**Ziel der Übung**
Führen Sie den Text über die Bürgermeisterwahl in Zagreb im Anschluss an seinen letzten Satz fort.

**Text zur Durchsicht**

━━━━━━━━━━━━━━━━━━━━━━━━━━━━━━

Auf dem zweiten Platz landete - weit abgeschlagen mit knapp 12 Prozent - der rechtsnationale Volksmusiksänger Miroslav Škoro. Er war bereits bei der kroatischen Parlamentswahl im vergangenen Juli angetreten und mit seiner "Heimatbewegung" drittstärkste Kraft im Land geworden. Die beiden etablierten großen Parteien, die sozialdemokratische SDP und die konservative HDZ, holten in Zagreb jeweils nur etwa zehn Prozent der Stimmen.

Das ist nicht weniger als eine Zeitenwende: Viele Wähler in der Hauptstadt können mit den lang gehegten Rivalitäten der traditionellen politischen Lager nicht mehr viel anfangen, die einander mit gegensätzlichen Lesarten zur Rolle Kroatiens im Zweiten Weltkrieg und zur Herrschaft von Josip Broz Tito im früheren Jugoslawien beharken. Sie wünschen sich einen Neuanfang, ein Ende von Vetternwirtschaft und korrupten Strukturen.

Ende Februar ist eine Ära abrupt zu Ende gegangen, als der damalige Bürgermeister von Zagreb, Milan Bandić, an einem Herzinfarkt starb. Der ehemalige Sozialdemokrat, der später seine eigene Partei gegründet und sich dem konservativen Lager angenähert hatte, regierte die Hauptstadt insgesamt fast zwei Jahrzehnte lang. Seine Kritiker machten ihn für Filz und Ineffizienz in der Verwaltung verantwortlich. Mehrmals wurde gegen ihn wegen Korruptionsvorwürfen ermittelt.

Stadtbekannter Aktivist für nachhaltige Entwicklung

Einer dieser Kritiker wird nun voraussichtlich sein Nachfolger. Fotos von Tomislav Tomašević, die nach seinem Wahlsieg Mitte Mai in sozialen Medien zirkulierten, zeigen ihn, wie er im Jahr 2010 eine Demonstration gegen ein umstrittenes Parkhausbau-Projekt anführt. Dieses galt seinerzeit als Symbol für Bandić' Misswirtschaft.

━━━━━━━━━━━━━━━━━━━━━━━━━━━━━━

Gesammelte Dateneinträge:

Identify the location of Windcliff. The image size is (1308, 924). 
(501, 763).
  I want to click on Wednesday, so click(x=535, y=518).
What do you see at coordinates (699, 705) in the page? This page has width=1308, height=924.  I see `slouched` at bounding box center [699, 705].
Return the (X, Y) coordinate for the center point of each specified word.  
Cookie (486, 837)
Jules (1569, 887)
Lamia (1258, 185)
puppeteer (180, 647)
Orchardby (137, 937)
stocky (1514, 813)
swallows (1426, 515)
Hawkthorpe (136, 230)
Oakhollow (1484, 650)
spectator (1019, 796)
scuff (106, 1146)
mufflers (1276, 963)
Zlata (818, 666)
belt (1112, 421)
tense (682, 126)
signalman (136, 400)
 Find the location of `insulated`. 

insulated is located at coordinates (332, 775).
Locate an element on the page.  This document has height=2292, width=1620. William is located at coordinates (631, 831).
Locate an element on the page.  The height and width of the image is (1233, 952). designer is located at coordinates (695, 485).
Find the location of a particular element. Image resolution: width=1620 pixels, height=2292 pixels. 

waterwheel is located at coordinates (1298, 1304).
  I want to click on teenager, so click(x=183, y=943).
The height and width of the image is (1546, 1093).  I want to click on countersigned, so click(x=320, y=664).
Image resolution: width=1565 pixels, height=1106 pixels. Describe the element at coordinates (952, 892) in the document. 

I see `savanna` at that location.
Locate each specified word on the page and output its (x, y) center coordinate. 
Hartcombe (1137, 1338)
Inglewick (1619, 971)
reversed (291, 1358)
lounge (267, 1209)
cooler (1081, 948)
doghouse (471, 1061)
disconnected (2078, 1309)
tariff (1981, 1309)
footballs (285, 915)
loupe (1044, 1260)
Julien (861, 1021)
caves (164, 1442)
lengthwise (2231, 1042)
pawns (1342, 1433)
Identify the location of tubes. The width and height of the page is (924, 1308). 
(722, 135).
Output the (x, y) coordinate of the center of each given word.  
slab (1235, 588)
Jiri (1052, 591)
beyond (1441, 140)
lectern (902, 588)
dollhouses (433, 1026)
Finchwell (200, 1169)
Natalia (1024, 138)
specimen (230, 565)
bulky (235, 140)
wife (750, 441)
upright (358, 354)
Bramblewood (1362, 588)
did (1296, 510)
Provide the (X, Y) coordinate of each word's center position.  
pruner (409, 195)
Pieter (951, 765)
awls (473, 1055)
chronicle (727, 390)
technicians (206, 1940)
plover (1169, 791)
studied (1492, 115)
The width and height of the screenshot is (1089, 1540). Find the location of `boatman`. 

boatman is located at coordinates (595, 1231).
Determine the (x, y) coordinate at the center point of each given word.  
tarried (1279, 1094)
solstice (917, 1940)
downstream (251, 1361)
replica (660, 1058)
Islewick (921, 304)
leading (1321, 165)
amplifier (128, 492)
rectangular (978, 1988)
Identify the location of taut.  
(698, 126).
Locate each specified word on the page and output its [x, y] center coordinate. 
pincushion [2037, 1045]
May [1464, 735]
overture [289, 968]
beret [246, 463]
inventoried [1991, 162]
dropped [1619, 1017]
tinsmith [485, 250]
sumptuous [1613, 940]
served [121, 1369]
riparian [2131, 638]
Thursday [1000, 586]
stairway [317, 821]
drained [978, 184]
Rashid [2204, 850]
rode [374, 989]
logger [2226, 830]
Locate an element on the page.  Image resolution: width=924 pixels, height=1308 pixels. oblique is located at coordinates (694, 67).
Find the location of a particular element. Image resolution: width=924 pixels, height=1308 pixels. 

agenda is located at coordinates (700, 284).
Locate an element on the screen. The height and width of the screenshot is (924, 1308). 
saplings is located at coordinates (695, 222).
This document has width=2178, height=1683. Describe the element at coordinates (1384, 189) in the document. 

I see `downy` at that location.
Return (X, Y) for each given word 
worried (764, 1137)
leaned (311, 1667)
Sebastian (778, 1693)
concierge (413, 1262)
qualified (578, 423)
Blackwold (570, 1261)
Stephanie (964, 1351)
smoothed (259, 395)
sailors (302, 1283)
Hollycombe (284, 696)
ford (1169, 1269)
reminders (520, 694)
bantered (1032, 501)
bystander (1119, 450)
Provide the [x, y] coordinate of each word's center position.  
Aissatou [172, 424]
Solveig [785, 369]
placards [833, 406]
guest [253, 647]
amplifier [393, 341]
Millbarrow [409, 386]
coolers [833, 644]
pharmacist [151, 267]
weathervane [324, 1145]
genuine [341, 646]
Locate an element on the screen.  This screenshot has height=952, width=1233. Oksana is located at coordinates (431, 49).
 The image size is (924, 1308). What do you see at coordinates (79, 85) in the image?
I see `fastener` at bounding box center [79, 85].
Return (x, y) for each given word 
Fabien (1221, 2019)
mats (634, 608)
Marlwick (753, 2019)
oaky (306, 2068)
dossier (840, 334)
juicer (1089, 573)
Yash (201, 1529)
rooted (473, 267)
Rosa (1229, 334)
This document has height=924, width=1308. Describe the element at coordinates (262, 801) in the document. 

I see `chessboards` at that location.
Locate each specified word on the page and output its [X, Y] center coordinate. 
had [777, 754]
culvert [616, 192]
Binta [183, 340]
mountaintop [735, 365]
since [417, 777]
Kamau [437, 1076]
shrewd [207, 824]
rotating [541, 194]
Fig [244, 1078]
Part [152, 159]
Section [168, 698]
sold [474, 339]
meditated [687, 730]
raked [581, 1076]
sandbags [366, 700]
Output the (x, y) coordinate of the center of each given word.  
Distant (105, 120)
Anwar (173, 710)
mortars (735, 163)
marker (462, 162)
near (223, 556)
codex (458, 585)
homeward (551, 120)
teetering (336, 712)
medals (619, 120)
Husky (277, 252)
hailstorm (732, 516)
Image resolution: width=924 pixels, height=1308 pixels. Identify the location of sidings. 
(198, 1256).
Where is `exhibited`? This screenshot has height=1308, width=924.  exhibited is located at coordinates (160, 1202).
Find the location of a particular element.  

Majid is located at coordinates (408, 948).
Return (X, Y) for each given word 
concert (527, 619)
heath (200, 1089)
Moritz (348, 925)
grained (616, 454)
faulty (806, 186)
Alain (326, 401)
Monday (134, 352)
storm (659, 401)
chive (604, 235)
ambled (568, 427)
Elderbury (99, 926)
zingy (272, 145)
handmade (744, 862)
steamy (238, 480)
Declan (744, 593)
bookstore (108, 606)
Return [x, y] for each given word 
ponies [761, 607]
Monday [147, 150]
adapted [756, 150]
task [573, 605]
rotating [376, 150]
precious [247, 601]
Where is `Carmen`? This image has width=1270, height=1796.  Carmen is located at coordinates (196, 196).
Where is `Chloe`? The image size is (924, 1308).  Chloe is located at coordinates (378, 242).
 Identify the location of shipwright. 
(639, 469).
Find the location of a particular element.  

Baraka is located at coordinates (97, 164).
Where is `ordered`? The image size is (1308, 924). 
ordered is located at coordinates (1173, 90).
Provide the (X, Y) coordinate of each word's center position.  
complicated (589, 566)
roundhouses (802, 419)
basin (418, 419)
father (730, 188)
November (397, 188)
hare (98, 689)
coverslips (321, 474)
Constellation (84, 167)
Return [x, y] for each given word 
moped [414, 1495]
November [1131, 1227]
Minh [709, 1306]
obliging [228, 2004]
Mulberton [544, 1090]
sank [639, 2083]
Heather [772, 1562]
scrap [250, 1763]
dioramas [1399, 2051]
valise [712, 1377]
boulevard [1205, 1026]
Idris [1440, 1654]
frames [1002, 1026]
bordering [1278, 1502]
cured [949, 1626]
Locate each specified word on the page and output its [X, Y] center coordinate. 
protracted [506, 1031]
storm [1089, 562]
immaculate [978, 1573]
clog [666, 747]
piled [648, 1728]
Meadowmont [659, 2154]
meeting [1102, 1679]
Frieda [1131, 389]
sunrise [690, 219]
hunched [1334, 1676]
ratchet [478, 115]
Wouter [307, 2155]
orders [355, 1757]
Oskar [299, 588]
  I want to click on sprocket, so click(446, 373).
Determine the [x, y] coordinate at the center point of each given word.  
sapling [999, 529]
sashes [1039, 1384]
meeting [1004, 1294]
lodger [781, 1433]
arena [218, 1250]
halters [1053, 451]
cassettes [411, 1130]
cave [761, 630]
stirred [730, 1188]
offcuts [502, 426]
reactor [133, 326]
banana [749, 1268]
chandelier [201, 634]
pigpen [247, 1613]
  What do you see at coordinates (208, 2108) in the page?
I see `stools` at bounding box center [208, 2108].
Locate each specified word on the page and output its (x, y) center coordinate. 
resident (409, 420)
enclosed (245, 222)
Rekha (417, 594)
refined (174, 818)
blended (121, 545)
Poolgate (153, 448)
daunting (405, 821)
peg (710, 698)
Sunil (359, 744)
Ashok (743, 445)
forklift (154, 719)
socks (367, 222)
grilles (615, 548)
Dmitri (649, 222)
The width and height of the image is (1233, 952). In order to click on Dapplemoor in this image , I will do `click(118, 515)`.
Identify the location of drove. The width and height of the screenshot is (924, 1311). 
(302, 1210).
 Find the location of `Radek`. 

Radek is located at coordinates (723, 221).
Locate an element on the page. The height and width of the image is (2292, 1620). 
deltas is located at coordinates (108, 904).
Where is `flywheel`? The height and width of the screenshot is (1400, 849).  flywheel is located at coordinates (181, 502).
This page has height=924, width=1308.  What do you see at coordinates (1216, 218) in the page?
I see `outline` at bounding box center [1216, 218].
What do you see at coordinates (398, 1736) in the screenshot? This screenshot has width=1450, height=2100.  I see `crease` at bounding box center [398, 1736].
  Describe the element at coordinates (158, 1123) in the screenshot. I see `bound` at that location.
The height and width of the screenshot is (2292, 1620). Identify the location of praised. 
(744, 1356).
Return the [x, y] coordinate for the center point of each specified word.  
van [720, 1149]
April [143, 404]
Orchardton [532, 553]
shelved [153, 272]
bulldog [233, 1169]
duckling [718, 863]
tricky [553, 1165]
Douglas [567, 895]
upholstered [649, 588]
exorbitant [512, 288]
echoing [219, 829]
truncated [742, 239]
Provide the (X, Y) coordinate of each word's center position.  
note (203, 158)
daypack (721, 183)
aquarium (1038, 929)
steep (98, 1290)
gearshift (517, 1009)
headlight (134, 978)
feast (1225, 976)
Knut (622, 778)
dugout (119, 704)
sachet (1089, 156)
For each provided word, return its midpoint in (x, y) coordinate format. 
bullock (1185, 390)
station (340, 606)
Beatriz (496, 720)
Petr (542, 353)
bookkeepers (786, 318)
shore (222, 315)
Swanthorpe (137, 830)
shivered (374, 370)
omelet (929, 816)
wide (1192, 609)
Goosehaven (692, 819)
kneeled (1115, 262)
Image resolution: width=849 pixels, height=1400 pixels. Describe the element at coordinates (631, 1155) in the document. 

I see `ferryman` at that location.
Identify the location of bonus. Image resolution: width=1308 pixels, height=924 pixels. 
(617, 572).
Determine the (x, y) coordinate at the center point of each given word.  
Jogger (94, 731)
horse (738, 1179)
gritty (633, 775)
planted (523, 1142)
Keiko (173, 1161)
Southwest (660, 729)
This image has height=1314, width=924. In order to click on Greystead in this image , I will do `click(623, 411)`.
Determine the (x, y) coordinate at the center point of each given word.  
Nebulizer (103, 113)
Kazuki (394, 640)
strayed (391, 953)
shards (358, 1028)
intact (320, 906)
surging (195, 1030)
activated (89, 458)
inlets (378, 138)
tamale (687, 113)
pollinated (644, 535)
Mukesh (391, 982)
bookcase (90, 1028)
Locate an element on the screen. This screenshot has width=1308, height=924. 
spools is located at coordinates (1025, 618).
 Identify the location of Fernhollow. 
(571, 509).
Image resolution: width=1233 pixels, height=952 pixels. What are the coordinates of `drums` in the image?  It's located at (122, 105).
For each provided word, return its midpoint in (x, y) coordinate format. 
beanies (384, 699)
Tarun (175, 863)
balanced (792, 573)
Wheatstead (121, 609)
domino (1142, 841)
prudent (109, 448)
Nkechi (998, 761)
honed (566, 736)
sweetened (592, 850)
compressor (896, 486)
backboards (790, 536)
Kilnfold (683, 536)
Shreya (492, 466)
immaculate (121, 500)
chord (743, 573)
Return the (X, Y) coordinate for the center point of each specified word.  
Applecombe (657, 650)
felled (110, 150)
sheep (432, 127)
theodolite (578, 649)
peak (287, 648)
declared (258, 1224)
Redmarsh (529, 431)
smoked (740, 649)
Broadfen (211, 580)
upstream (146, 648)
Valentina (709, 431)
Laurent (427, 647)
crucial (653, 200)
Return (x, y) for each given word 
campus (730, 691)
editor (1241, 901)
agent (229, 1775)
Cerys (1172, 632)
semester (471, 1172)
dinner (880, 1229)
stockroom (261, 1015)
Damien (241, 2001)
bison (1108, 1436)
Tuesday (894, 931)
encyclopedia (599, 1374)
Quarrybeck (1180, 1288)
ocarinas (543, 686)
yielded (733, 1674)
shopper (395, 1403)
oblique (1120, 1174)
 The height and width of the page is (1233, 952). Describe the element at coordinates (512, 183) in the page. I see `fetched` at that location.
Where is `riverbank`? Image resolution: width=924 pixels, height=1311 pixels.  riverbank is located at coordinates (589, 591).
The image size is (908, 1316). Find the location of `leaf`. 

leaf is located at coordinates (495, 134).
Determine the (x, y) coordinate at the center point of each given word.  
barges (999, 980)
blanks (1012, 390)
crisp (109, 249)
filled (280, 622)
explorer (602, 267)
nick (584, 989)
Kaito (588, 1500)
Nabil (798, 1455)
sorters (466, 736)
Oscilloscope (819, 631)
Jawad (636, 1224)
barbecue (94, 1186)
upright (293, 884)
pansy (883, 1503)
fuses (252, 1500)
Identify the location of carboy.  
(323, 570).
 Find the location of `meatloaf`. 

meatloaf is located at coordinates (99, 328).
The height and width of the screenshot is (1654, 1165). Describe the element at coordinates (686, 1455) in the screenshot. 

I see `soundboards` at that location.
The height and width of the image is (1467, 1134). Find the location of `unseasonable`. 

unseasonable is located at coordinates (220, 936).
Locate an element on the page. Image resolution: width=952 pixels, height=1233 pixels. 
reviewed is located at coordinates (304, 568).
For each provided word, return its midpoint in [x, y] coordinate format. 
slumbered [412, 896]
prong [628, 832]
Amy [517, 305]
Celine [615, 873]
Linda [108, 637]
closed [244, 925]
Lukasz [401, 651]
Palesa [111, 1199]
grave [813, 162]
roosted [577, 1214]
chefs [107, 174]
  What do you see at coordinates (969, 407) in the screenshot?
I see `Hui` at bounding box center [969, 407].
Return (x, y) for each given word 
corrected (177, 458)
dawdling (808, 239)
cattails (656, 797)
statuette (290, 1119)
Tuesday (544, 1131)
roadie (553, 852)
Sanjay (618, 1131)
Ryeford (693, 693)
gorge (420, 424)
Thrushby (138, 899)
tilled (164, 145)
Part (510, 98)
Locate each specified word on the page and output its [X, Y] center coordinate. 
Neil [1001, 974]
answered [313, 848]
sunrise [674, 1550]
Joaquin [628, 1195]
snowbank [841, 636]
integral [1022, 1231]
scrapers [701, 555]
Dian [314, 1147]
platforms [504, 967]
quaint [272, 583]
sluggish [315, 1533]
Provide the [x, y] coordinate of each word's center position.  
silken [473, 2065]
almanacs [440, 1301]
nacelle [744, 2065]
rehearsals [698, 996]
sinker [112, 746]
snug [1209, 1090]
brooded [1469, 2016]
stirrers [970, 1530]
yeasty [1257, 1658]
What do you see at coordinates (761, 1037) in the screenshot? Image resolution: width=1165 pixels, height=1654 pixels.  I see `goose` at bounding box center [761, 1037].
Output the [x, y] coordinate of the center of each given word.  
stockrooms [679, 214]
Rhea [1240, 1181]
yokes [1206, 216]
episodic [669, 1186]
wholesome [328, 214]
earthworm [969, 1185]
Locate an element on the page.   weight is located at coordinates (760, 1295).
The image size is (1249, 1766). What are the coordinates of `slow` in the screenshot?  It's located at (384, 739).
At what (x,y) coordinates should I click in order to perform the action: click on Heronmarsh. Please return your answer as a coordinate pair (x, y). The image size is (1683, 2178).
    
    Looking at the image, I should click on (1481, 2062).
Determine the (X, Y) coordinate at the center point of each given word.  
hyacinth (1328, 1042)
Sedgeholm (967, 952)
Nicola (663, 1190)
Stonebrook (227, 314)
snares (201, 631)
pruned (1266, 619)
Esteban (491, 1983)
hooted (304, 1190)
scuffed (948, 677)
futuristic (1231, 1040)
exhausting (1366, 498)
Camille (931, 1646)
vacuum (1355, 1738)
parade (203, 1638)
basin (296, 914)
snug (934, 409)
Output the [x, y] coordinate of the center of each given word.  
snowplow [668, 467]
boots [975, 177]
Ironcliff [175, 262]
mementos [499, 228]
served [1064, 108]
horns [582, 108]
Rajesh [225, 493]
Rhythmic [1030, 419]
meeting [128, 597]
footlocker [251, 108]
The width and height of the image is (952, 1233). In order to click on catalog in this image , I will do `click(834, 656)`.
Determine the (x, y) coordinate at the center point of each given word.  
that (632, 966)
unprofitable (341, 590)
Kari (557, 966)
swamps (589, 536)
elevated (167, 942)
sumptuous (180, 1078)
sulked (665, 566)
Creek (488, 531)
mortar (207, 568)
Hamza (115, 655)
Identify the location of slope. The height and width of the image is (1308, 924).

━━━━━━━━━━━━━━━━━━━━━━━━━━━━━━

**Lösung zur Aufgabe**
Es war ein erster Höhepunkt seiner Laufbahn als stadtbekannter Aktivist. Tomašević war Geschäftsführer einer Umweltorganisation, organisierte diverse Kampagnen gegen zu hohe Mieten und für nachhaltige Entwicklung. Er hat erst Jura, dann Politikwissenschaft in Zagreb studiert und in Cambridge einen Abschluss in "Umwelt, Gesellschaft und Entwicklung" gemacht. Nach seiner Rückkehr arbeitete er zunächst für das Zagreber Büro der deutschen Heinrich-Böll-Stiftung, wurde dann Programmleiter eines Instituts, das die Wechselwirkungen von Umweltschäden und sozialer Ungleichheit erforscht.

Während des Wahlkampfs wurden diverse Details seines Privatlebens in Medien und Öffentlichkeit kolportiert. Etwa der Spitzname "Senf", den ihm alte Freunde verliehen haben sollen, weil eine bekannte internationale Senfmarke der Kurzform sowohl seines Vor- als auch seines Nachnamens entspricht. Von sich selbst sagte Tomislav Tomašević einmal, er sei in einer Familie aufgewachsen, in der unterschiedlichste politischen Positionen vertreten wurden. Deshalb sei er in der Lage, "Menschen mit verschiedenen Ansichten zu akzeptieren".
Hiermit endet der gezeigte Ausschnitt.